Running the ETL Pipeline

So you want to run the PUDL data processing pipeline? This is the most involved way to get access to PUDL data. It’s only recommended if you want to edit the ETL process or contribute to the code base. Check out the Data Access documentation if you just want to use already processed data.

These instructions assume you have already gone through the development setup (see: Development Setup).

There are two main scripts that are involved in the PUDL processing pipeline:

ferc1_to_sqlite converts the FERC Form 1 DBF files into a single large SQLite database so that the data is easier to extract, and so all of the raw FERC Form 1 data is available in a modern format.
pudl_etl coordinates the “Extract, Transform, Load” process that processes 20+ years worth of data from the FERC Form 1 database, dozens of EIA spreadsheets, and the thousands of CSV files that make up the EPA CEMS hourly emissions data into a clean, well normalized SQLite database (for the FERC and EIA data), and an Apache Parquet dataset that is partitioned by state and year (for the EPA CEMS).

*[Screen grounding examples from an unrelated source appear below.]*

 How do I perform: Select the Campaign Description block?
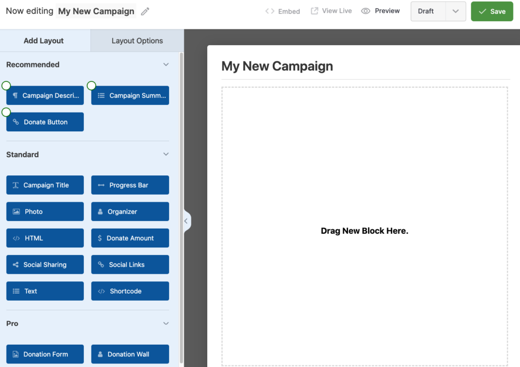(x=45, y=95)
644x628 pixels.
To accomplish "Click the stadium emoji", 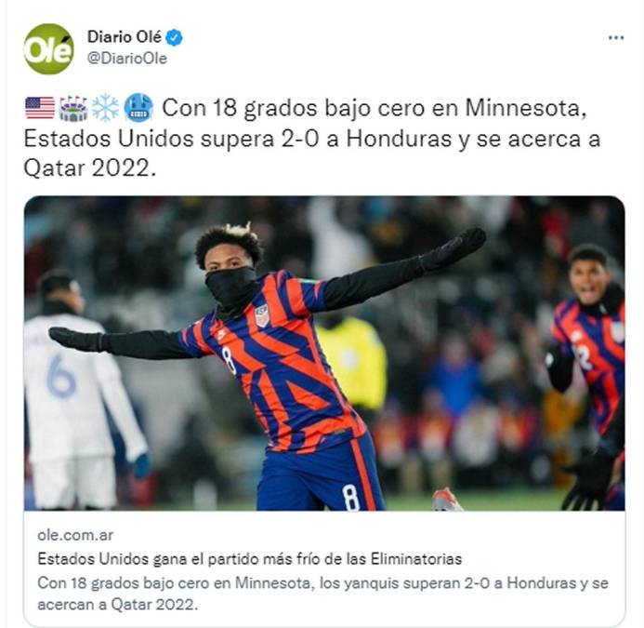I will (x=73, y=109).
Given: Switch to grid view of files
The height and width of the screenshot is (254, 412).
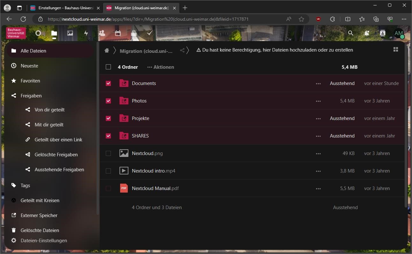Looking at the screenshot, I should pos(396,49).
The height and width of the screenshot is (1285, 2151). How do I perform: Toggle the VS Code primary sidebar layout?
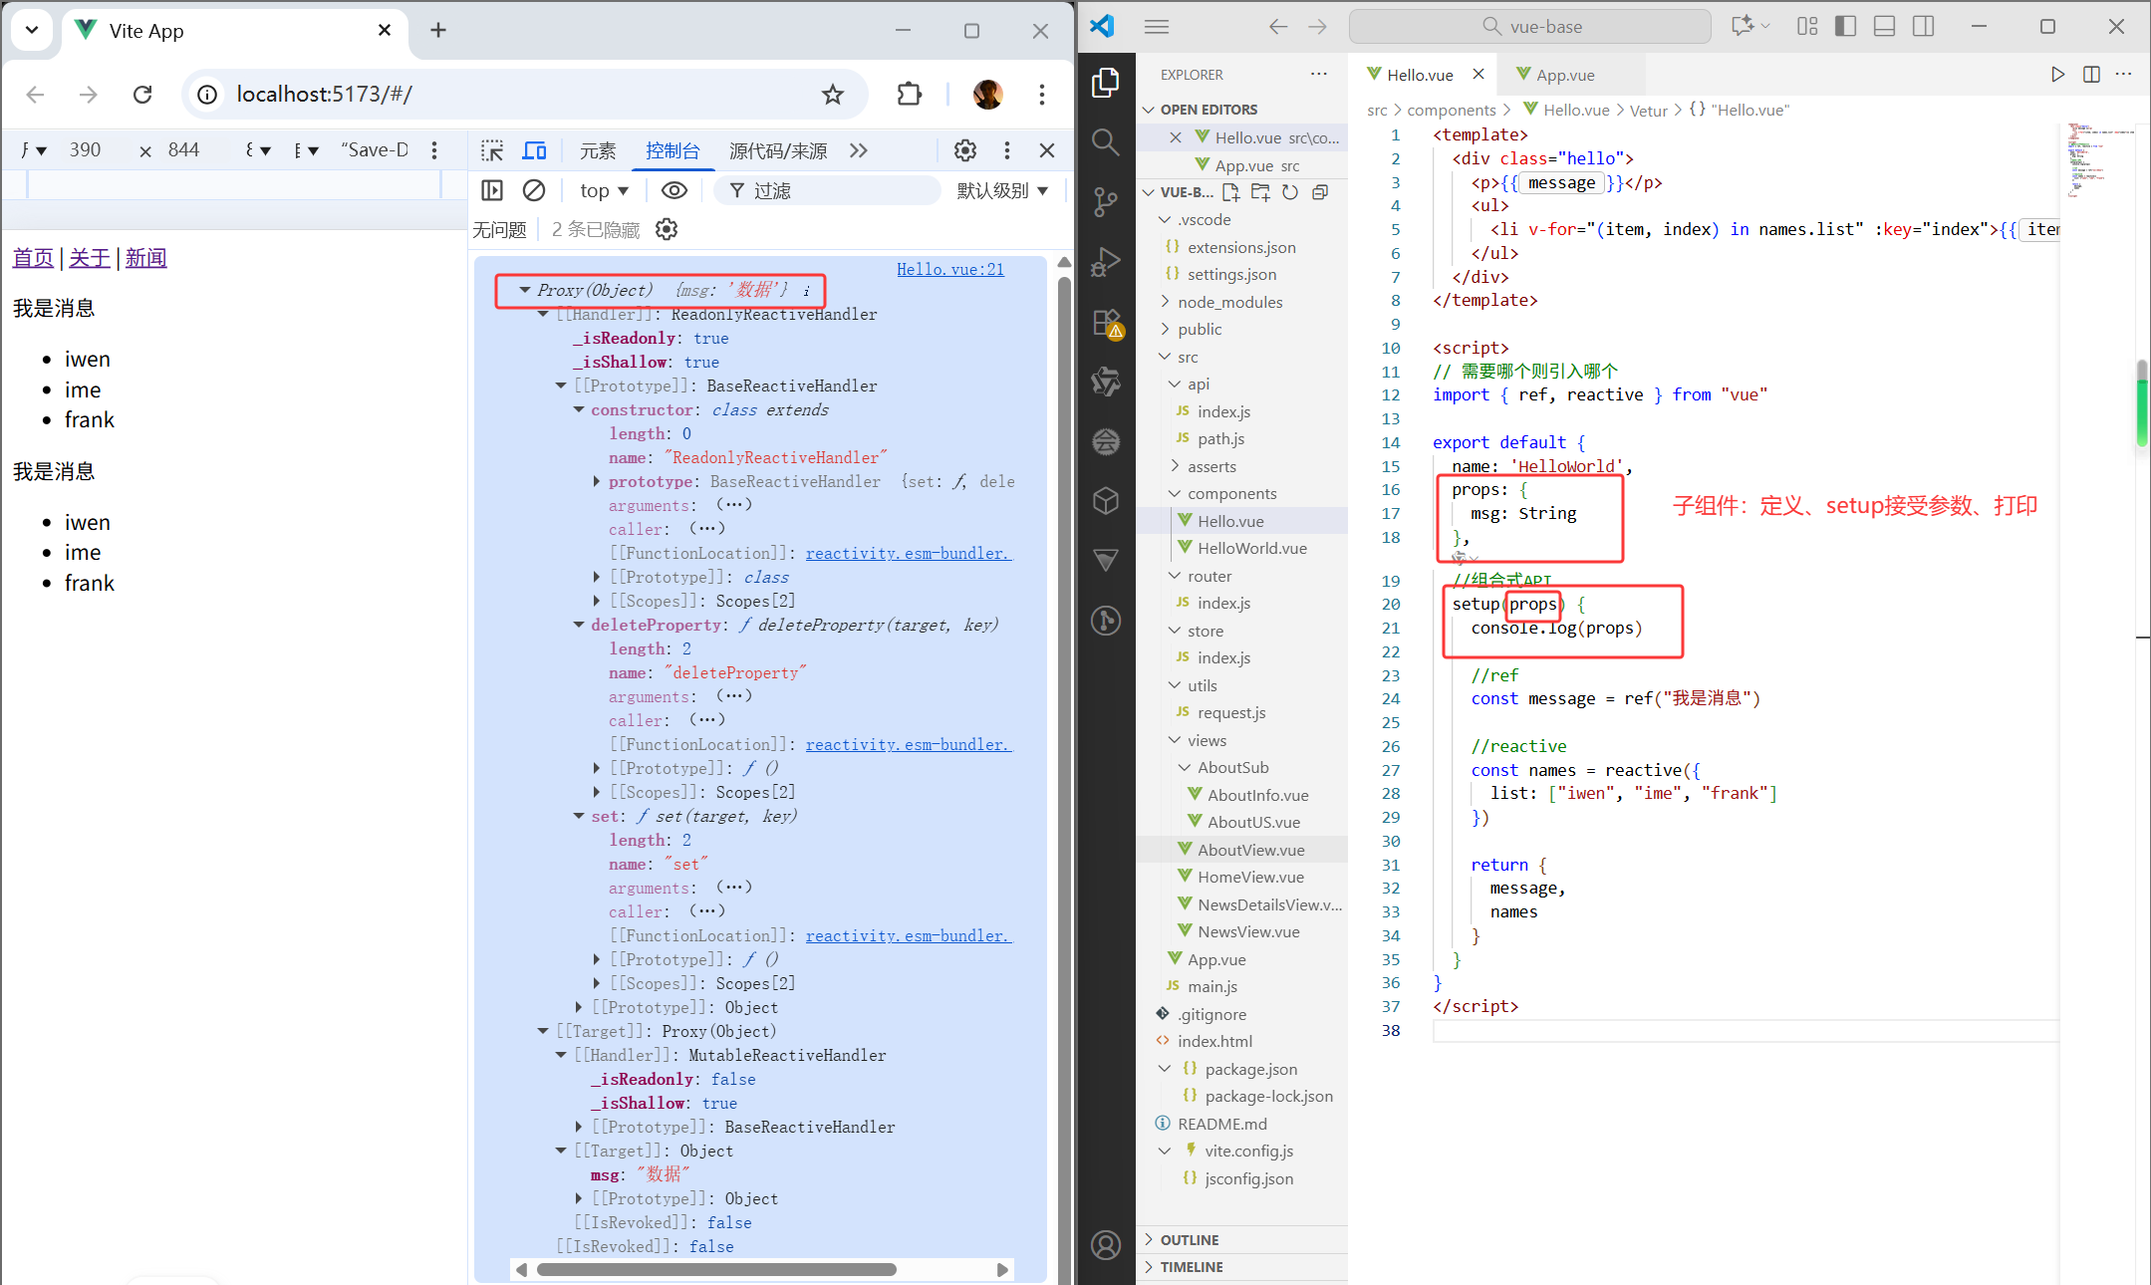[x=1845, y=27]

A settings file dictates which datasets, years, tables, or states get run through the the processing pipeline. Two example settings files are provided in the settings folder that is created when you run pudl_setup: the Fast ETL and the Full ETL.

The Fast ETL

Running the Fast ETL processes one year of data for each dataset. This is what we do in our software integration tests. Depending on your computer, it should take around 15 minutes total.

$ ferc1_to_sqlite settings/etl_fast.yml
$ pudl_etl settings/etl_fast.yml

The Full ETL

The Full ETL settings includes all all available data that PUDL can process. All the years, all the states, and all the tables, including the ~1 billion record EPA CEMS dataset. Assuming you already have the data downloaded, on a computer with at least 16 GB of RAM, and a solid-state disk, he Full ETL including EPA CEMS should take around 2 hours.

$ ferc1_to_sqlite settings/etl_full.yml
$ pudl_etl settings/etl_full.yml

Processing EPA CEMS Separately

If you don’t want to process the EPA CEMS data (which takes about an hour and 20 minutes), you can delete or comment out its lines in the settings file, and process it independently later without reprocessing the FERC and EIA data using the epacems_to_parquet script, which will refer to your existing PUDL database for the information it needs, as if the FERC and EIA ETL had just been run.

Warning

If you process the EPA CEMS data after the fact, be careful that the version of PUDL used to generate the DB is the same as the one you’re using to process the CEMS data. Otherwise the process and data may be incompatible with unpredictable results.

Additional Notes

The commands above should result in a bunch of Python logging output describing what the script is doing, and file outputs in the sqlite, and parquet directories within your workspace. When the ETL is complete, you should see new files at sqlite/ferc1.sqlite and sqlite/pudl.sqlite as well as a new directory at parquet/epacems containing nested directories named by year and state.

You can use the pudl_etl script to process more or different data by copying and editing either of the settings files and running the script again with your new settings file as an argument. Comments in the example settings file explain the available parameters. However, these examples are the only configurations that are tested automatically and known to work reliably.

If you need to re-run ferc1_to_sqlite or pudl_etl and want to overwrite their previous outputs you can use the --clobber option. All of the PUDL scripts have help messages if you want additional information (run script_name --help).